<<<<

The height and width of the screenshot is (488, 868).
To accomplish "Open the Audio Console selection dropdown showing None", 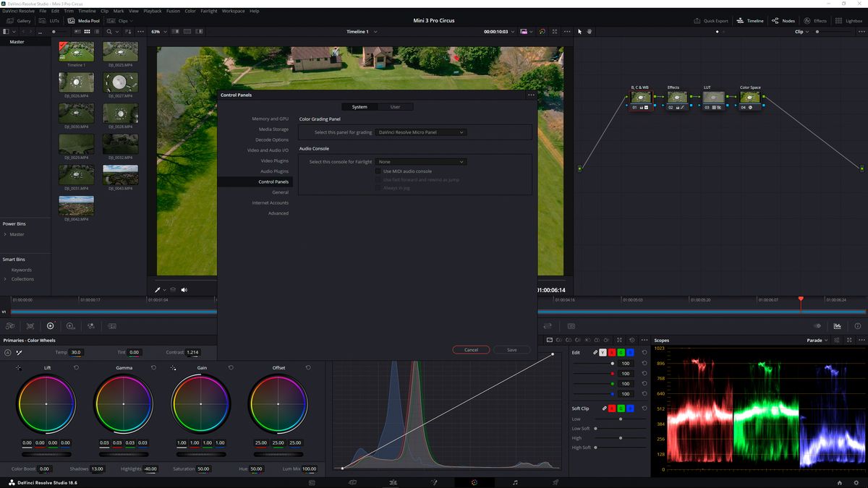I will 422,161.
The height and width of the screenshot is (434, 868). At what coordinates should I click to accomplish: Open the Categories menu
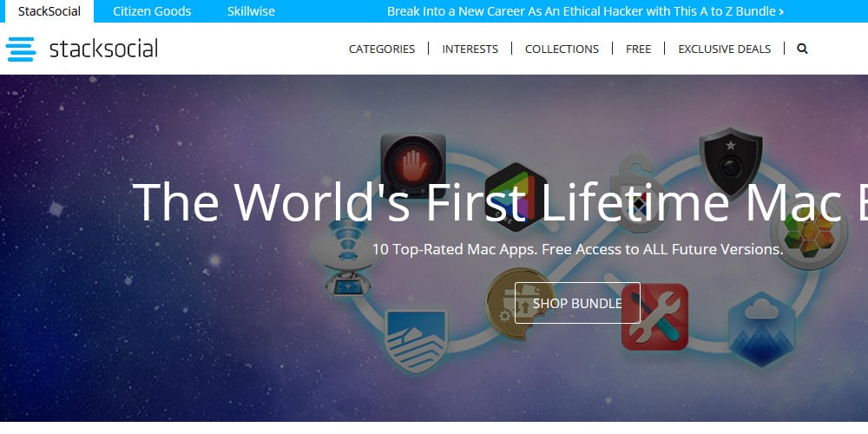[381, 49]
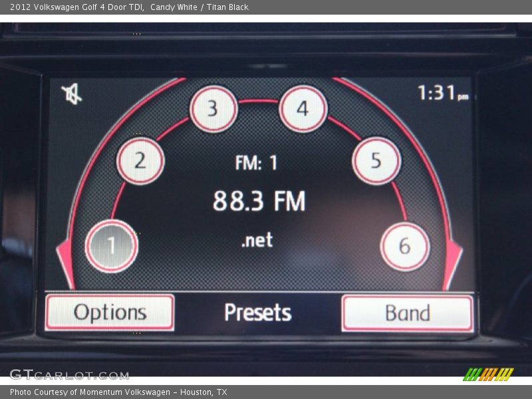Select the FM: 1 band label

point(256,163)
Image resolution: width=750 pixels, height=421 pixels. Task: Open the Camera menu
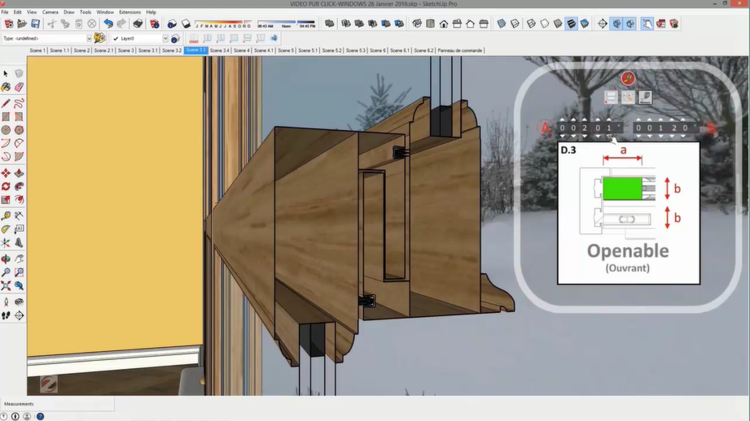click(x=50, y=12)
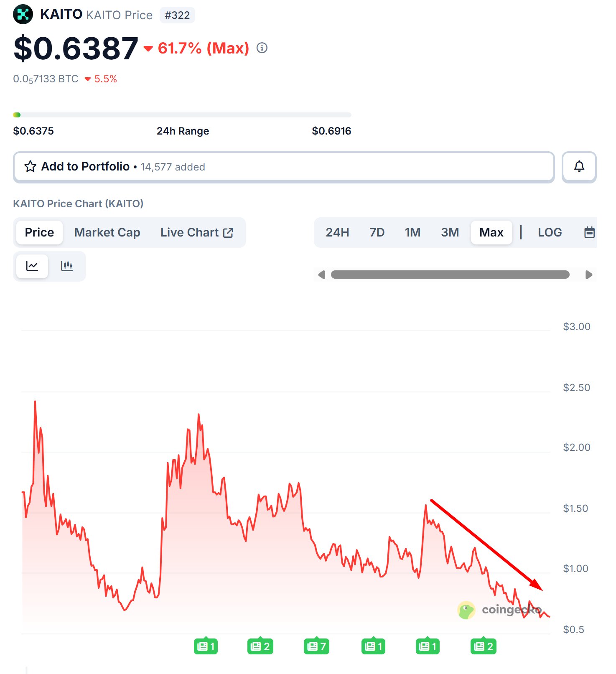Image resolution: width=616 pixels, height=674 pixels.
Task: Open the Live Chart external link
Action: pos(197,232)
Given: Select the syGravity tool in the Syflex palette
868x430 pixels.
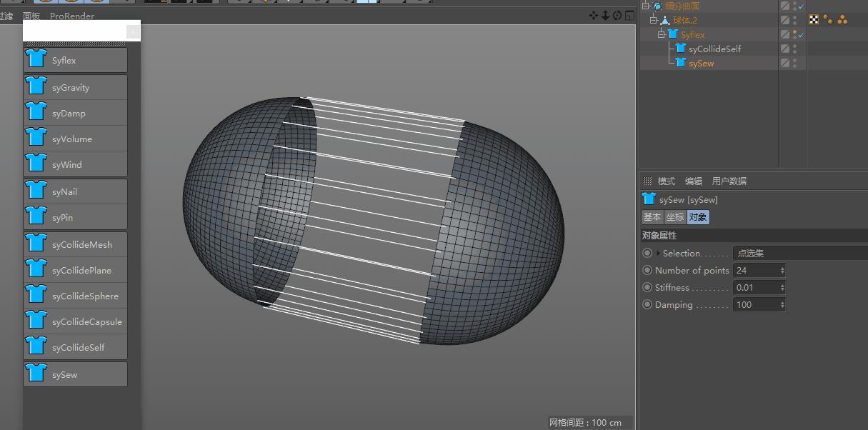Looking at the screenshot, I should pyautogui.click(x=75, y=86).
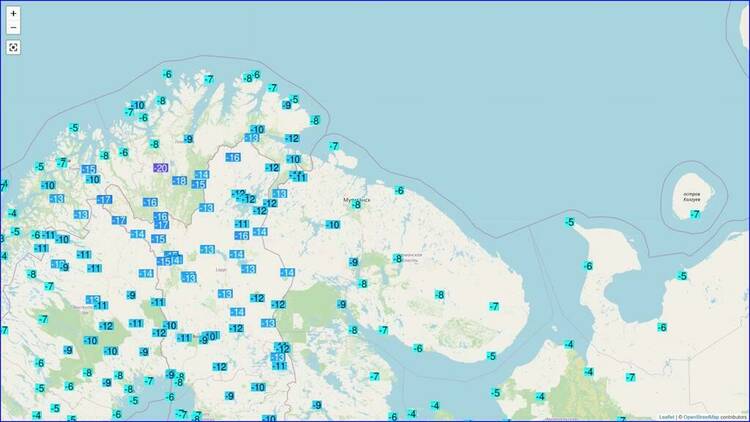Viewport: 750px width, 422px height.
Task: Select the -7 marker on eastern Kola Peninsula
Action: (x=494, y=306)
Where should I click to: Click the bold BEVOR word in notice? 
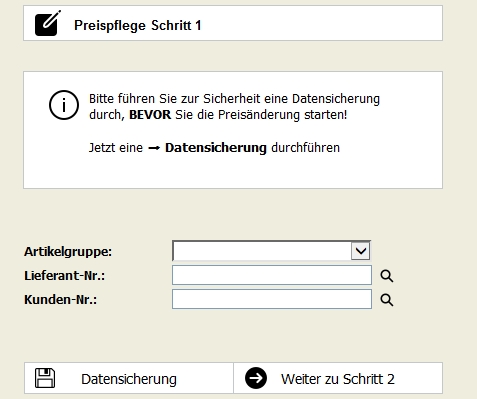coord(150,115)
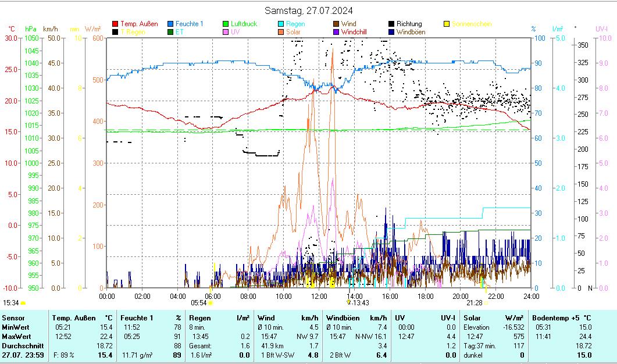Click the orange Solar legend square
Viewport: 617px width, 364px height.
pos(281,32)
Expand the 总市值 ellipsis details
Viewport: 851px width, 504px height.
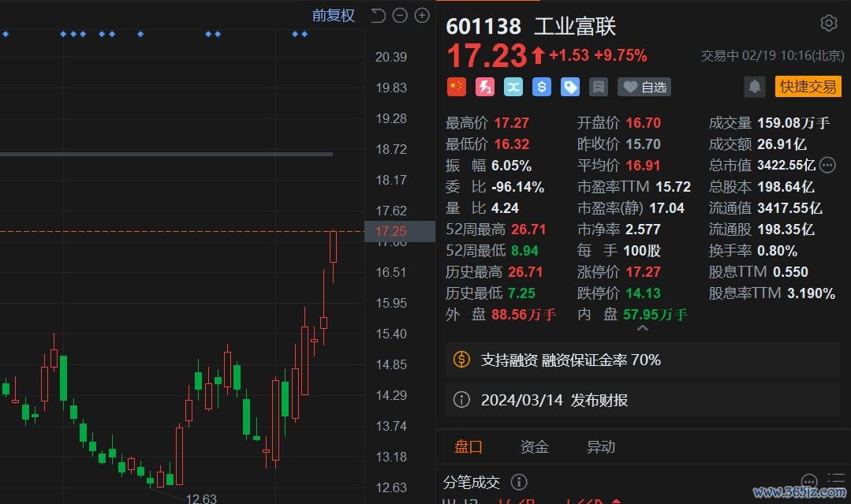tap(827, 165)
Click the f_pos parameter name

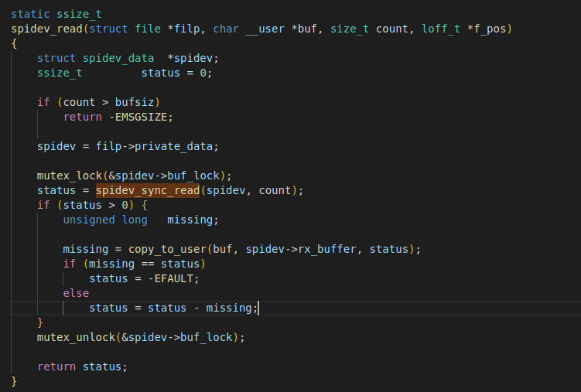click(494, 29)
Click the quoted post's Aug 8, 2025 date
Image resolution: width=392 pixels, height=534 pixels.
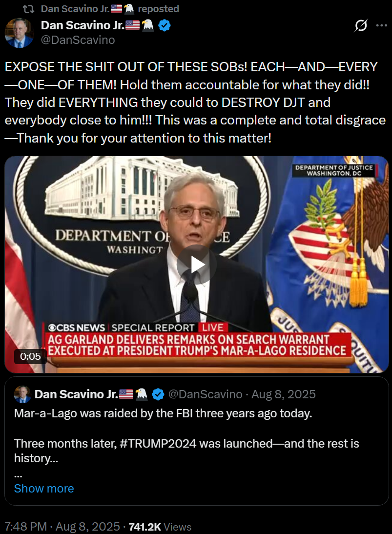[283, 394]
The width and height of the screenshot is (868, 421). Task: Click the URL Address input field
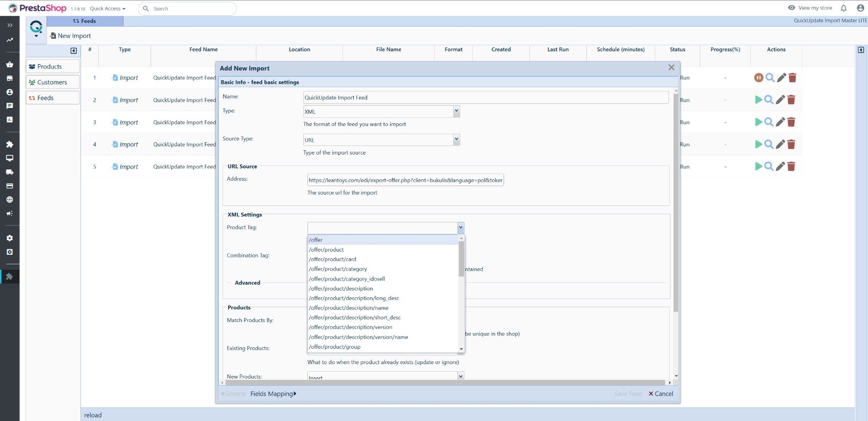[405, 180]

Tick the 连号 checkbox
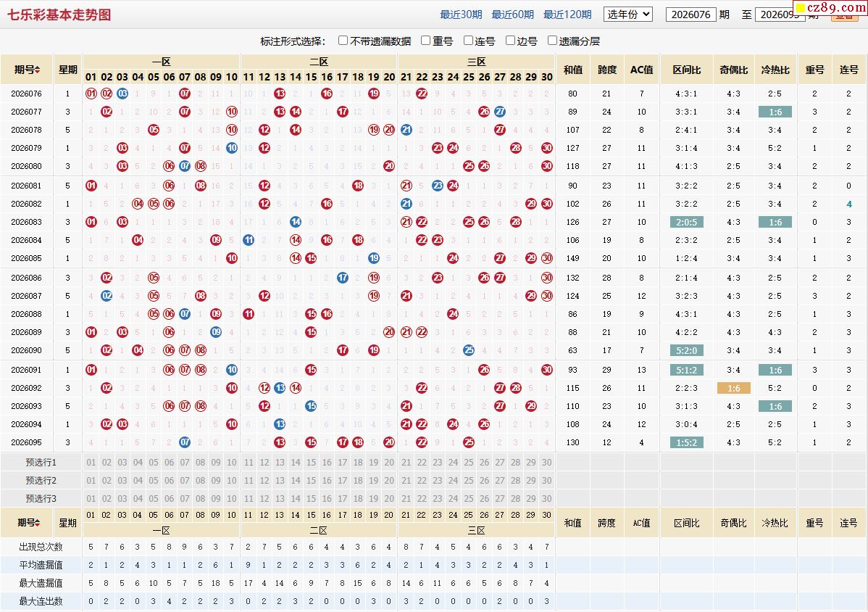point(468,41)
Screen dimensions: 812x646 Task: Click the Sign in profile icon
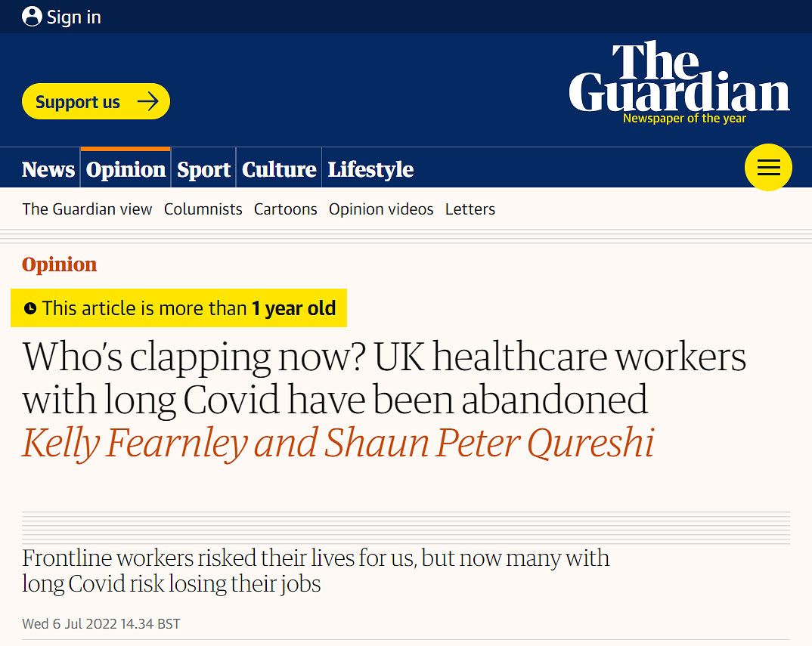32,17
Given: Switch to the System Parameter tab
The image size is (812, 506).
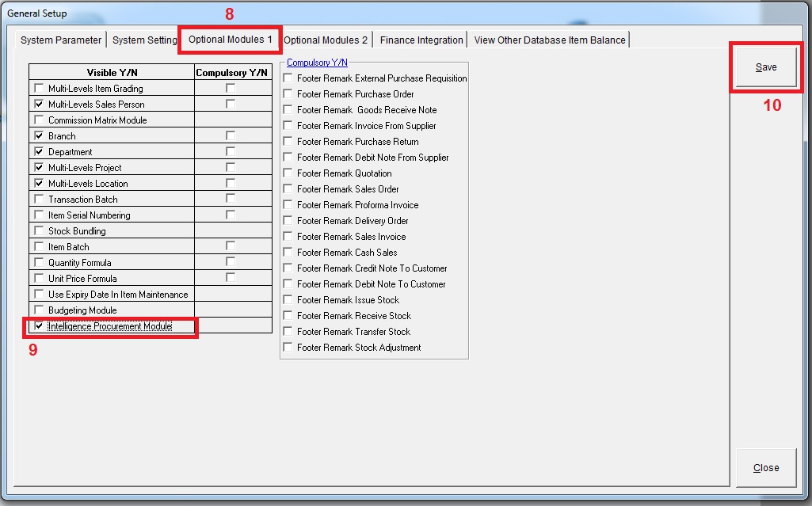Looking at the screenshot, I should click(x=61, y=40).
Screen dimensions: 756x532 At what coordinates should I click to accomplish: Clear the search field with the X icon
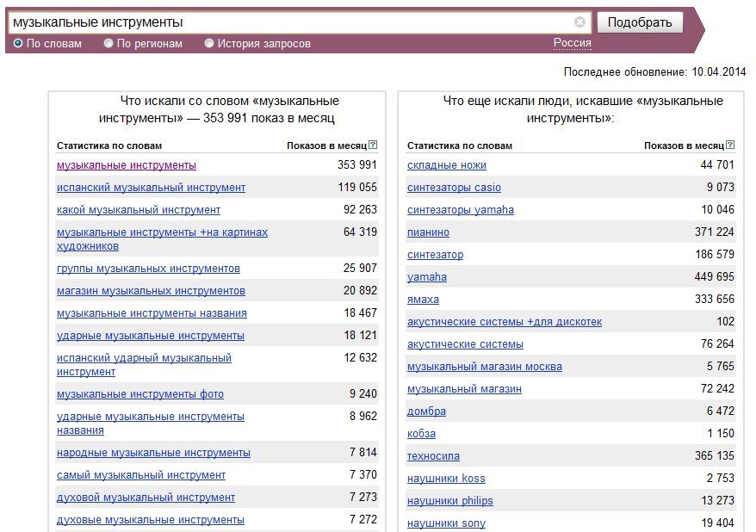(579, 22)
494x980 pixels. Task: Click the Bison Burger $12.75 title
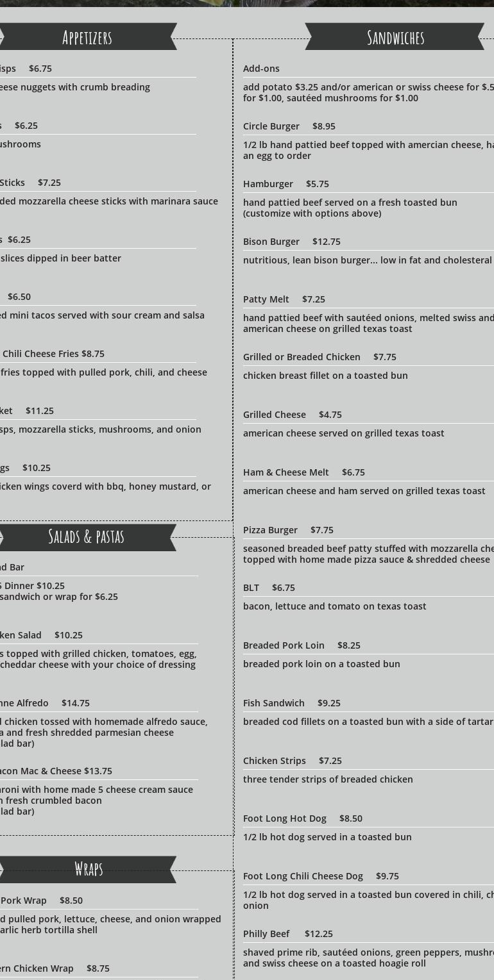coord(291,242)
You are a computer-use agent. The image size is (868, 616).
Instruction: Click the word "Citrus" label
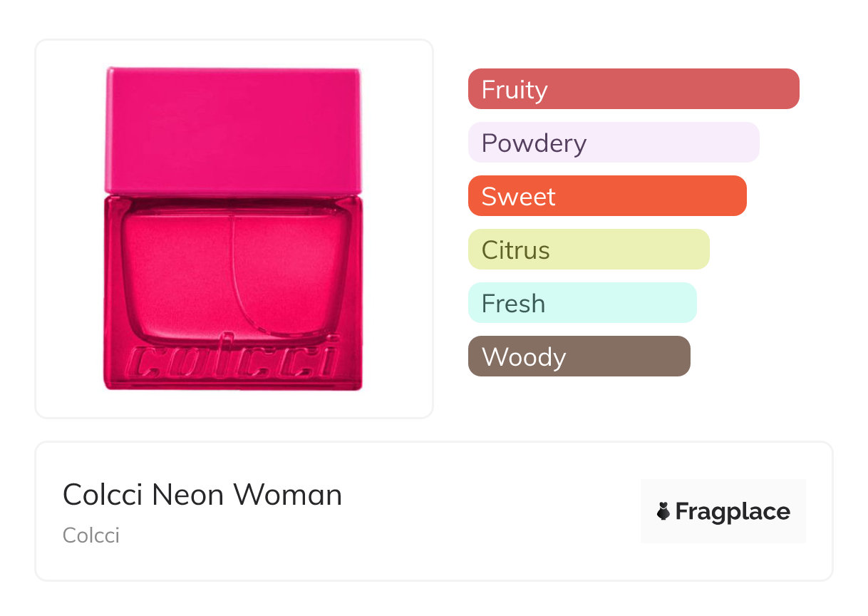coord(515,250)
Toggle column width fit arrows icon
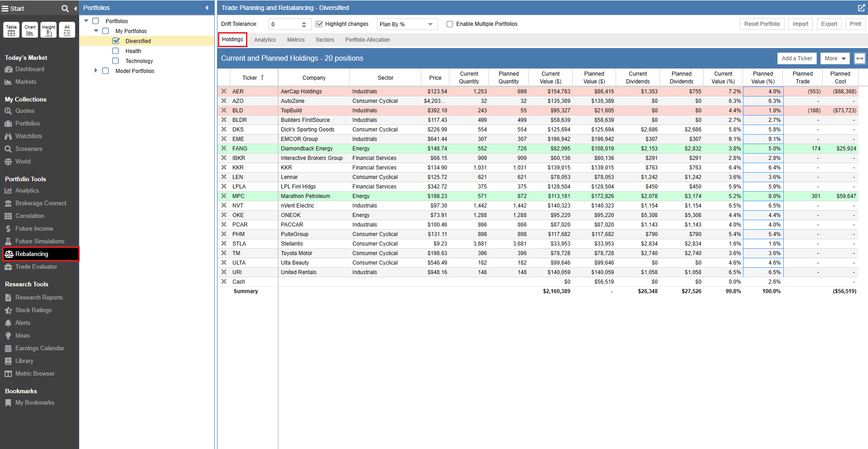The width and height of the screenshot is (868, 449). pos(859,58)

>>>>

From the listing above, pick out each line where the word "Given" appears.

Given: Select the syGravity tool in the Syflex palette
Given: Switch to the System Parameter tab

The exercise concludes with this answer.